------ Text excerpt

Impact of ultrasound, microwaves and high-pressure processing on food components and their interactions

Backgrounds: Innovative food processing technologies including ultrasound, microwave and high-pressure treatment have been widely applied for preservation and valorization of nutrients in food resources with high efficiency. However, these treatments are also reported to induce modifications and interactions of food components. The impact and interaction mechanism of food components under additional treatments by innovative technologies has not been well-discussed in the present literatures. Scope and approach: This study aims to summarize recently available information regarding the impact of innovative food processing technologies on several main food components (i.e. protein, polysaccharide and polyphenol), as well as their interactions or complexation with other natural products in model systems. In this regard, the data published in literatures were retrieved and the effects of ultrasound, microwave, high pressure homogenization and high hydrostatic pressure on food components were mainly presented. Key findings and conclusions: Ultrasound, microwave and high-pressure treatments can modify the physicochemical and functional properties of food components with different effects, depending on processing parameters, conditions and food matrix. The modification of food components induced by innovative technologies treatment may be promising or unwilling. By processing conditions monitoring and adjusting, interaction of food components can be promoted without destroying the primary structures of the compounds.

Automated summary

This study summarized the impact of innovative food processing technologies on food components (e.g. protein, polysaccharide, and polyphenol) and their interactions with other natural products in model systems. The modifications induced by innovative technologies treatments can alter the physicochemical properties of food components with both desirable and undesirable effects. Monitoring and adjusting processing conditions can promote interactions of food components without destroying the primary structures of the compounds.

------------
------ Supplied data

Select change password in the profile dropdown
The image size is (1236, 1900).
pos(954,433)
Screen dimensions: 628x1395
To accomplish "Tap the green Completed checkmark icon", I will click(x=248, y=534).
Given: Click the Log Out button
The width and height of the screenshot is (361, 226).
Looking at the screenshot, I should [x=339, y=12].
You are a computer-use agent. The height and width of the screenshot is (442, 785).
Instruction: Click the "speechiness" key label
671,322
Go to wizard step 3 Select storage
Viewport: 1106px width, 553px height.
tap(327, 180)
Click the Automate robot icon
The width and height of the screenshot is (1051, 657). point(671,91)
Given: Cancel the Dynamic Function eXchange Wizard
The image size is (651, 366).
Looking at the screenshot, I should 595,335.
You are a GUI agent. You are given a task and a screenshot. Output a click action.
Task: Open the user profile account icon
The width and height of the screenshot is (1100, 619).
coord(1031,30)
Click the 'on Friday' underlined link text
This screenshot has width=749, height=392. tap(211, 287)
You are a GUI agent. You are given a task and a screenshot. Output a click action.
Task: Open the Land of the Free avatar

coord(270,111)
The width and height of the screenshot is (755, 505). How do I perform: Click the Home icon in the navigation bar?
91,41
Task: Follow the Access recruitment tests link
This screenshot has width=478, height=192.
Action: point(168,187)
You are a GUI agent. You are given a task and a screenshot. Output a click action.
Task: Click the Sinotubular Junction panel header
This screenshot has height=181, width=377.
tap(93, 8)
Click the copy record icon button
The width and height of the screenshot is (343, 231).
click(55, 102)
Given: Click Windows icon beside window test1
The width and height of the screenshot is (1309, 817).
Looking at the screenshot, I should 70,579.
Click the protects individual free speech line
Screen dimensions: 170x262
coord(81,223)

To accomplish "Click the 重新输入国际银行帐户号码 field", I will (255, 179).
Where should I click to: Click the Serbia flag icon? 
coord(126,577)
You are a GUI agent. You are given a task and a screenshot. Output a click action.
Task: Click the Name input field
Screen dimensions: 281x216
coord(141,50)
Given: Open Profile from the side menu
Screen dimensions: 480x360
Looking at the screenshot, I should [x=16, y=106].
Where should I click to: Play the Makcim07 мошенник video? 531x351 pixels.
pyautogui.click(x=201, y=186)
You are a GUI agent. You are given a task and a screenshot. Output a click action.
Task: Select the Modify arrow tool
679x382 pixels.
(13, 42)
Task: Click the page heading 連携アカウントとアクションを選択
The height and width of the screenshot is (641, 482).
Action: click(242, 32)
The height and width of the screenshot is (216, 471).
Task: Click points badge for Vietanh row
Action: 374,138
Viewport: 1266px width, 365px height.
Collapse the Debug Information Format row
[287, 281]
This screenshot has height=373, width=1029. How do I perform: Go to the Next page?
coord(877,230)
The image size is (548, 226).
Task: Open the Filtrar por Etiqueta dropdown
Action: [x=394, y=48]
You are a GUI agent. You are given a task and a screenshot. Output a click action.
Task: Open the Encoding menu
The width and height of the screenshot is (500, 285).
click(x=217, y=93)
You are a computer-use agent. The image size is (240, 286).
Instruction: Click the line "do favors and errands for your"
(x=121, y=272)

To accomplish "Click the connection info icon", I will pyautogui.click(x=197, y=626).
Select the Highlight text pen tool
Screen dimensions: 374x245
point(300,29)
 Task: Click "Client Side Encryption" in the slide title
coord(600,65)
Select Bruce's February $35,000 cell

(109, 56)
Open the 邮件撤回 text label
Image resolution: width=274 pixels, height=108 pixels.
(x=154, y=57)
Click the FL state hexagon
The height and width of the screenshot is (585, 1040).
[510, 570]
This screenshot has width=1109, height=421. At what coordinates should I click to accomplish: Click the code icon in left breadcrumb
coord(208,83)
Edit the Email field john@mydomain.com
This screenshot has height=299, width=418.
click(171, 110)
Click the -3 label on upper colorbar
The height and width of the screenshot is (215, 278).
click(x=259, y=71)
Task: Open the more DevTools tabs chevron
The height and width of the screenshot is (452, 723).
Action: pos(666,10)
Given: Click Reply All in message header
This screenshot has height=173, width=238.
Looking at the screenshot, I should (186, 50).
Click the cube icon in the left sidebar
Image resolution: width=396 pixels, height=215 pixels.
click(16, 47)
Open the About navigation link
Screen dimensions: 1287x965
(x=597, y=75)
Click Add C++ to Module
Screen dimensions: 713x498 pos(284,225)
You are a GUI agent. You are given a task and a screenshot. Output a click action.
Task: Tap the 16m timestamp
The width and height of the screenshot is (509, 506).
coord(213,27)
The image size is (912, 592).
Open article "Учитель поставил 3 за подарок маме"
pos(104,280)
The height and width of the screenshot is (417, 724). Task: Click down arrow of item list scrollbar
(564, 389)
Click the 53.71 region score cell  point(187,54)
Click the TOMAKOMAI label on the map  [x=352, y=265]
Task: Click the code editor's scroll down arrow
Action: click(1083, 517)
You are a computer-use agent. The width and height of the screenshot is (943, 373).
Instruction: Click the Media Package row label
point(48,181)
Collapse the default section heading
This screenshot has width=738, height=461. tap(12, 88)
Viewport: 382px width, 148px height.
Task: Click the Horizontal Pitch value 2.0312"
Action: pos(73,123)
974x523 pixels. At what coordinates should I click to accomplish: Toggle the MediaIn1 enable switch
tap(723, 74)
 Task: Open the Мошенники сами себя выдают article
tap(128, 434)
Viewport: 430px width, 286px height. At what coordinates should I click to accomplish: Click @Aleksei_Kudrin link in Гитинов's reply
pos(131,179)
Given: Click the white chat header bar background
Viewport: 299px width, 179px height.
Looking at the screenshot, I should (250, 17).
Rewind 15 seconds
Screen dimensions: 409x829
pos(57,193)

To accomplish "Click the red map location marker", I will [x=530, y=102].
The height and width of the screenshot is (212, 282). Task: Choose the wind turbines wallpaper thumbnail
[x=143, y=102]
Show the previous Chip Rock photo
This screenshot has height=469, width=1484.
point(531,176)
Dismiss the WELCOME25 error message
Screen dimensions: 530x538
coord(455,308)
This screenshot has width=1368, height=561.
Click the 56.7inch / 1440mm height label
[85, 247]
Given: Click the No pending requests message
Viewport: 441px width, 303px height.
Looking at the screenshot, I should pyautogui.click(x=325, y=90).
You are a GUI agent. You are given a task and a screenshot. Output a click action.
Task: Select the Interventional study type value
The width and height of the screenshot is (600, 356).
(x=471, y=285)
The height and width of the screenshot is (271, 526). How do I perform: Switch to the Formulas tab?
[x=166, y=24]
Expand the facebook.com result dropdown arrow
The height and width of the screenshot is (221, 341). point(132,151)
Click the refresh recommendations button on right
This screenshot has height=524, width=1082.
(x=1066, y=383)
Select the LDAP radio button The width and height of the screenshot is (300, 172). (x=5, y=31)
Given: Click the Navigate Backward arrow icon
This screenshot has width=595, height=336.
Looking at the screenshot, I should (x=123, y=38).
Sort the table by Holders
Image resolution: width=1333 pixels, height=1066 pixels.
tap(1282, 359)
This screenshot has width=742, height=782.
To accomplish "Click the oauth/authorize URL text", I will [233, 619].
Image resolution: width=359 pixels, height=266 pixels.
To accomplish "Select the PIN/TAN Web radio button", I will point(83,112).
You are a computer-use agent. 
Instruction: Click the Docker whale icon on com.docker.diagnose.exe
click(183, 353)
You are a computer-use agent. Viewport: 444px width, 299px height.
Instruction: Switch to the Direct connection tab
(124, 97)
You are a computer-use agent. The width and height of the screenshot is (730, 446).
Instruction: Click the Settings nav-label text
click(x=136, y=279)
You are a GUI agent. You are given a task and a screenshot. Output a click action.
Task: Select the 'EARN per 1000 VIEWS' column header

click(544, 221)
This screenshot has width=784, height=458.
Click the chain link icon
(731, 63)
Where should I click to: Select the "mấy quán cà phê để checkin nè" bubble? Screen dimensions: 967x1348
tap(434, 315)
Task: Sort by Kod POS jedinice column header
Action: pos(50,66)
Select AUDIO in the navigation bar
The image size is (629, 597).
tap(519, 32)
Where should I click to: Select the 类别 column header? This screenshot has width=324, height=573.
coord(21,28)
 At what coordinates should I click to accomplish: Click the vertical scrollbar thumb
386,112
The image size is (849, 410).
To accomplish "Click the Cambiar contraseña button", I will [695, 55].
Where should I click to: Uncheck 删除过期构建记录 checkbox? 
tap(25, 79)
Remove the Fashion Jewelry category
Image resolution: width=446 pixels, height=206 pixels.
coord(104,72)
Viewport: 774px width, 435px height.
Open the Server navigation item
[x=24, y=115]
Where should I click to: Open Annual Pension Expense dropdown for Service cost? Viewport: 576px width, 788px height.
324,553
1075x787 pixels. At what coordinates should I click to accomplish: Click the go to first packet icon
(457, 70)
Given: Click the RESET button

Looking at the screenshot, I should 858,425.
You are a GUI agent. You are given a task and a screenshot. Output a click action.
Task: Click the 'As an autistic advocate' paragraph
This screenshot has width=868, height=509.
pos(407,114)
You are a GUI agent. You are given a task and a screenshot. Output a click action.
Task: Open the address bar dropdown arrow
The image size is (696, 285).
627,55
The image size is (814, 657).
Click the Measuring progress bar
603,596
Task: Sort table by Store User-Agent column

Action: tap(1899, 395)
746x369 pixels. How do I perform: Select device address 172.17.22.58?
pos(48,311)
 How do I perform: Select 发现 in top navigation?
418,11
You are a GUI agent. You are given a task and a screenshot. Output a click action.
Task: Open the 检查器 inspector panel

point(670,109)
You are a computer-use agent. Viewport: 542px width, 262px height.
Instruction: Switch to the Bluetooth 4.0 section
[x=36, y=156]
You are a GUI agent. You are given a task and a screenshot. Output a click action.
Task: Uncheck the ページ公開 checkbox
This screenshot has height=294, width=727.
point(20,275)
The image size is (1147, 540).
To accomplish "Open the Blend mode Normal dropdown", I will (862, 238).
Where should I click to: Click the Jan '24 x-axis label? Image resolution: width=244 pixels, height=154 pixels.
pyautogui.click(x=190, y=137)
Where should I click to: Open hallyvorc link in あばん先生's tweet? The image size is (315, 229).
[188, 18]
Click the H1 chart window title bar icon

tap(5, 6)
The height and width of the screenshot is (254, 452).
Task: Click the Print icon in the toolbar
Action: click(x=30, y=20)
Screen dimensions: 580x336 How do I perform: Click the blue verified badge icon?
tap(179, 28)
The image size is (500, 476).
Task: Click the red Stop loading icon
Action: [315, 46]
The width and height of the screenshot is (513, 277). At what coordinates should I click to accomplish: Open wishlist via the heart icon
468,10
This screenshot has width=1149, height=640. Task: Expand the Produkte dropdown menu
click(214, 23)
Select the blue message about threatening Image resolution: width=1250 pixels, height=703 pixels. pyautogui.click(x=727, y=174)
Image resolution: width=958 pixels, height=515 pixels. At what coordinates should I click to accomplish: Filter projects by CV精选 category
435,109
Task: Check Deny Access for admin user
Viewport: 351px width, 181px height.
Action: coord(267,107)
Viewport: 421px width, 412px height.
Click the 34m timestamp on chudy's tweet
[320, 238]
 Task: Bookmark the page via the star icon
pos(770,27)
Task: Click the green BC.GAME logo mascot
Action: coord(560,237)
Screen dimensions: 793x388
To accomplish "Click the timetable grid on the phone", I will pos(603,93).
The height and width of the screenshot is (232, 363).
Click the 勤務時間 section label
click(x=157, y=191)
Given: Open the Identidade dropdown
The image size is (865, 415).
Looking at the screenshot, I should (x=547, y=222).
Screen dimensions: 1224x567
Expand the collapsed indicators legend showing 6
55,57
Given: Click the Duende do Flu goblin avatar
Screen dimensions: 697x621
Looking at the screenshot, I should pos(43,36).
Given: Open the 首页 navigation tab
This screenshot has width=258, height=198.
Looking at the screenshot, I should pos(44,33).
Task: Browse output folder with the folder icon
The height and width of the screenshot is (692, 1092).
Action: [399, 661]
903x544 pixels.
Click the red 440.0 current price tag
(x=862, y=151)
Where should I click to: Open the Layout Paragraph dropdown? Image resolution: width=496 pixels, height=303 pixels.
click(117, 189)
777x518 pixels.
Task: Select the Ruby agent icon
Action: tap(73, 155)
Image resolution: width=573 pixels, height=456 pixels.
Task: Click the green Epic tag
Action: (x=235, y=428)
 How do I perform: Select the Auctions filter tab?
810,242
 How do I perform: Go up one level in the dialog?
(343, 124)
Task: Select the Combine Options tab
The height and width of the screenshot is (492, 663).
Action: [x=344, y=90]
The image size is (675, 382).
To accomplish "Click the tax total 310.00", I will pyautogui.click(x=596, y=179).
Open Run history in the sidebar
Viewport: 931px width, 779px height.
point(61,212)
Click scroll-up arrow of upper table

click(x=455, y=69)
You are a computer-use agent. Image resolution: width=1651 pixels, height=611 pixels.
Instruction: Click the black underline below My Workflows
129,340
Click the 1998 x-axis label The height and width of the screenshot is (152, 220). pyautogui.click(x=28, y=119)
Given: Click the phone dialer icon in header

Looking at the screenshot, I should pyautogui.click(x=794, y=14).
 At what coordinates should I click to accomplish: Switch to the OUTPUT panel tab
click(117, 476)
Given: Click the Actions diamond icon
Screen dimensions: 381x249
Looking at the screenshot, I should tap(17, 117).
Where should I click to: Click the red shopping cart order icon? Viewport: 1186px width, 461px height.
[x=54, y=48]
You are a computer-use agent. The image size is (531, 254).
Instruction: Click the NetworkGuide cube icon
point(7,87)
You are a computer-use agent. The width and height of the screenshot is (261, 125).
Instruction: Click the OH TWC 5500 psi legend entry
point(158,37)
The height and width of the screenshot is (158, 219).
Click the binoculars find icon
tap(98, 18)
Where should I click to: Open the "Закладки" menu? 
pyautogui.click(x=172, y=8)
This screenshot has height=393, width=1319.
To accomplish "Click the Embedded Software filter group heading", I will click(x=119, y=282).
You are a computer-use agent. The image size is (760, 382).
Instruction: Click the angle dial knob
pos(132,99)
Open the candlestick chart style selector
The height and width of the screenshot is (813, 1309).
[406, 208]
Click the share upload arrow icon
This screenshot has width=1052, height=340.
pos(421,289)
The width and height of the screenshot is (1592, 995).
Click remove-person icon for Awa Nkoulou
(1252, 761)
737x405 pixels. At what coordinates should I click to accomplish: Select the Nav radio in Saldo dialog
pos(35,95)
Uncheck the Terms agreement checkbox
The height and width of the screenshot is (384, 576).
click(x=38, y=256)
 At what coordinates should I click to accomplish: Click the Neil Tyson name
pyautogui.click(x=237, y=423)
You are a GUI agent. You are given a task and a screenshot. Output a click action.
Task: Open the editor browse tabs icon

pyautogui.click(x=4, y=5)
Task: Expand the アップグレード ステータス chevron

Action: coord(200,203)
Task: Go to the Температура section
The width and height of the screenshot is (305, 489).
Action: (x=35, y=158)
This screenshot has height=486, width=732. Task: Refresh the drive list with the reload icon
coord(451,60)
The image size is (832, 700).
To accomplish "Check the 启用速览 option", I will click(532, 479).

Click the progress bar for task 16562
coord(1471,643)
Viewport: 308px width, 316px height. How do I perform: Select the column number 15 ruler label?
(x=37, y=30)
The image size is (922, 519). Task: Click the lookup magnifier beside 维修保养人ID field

------------

Name the treatments whose effects on food components the abstract on food processing technologies says were mainly presented.

Ultrasound, microwave, high pressure homogenization, and high hydrostatic pressure.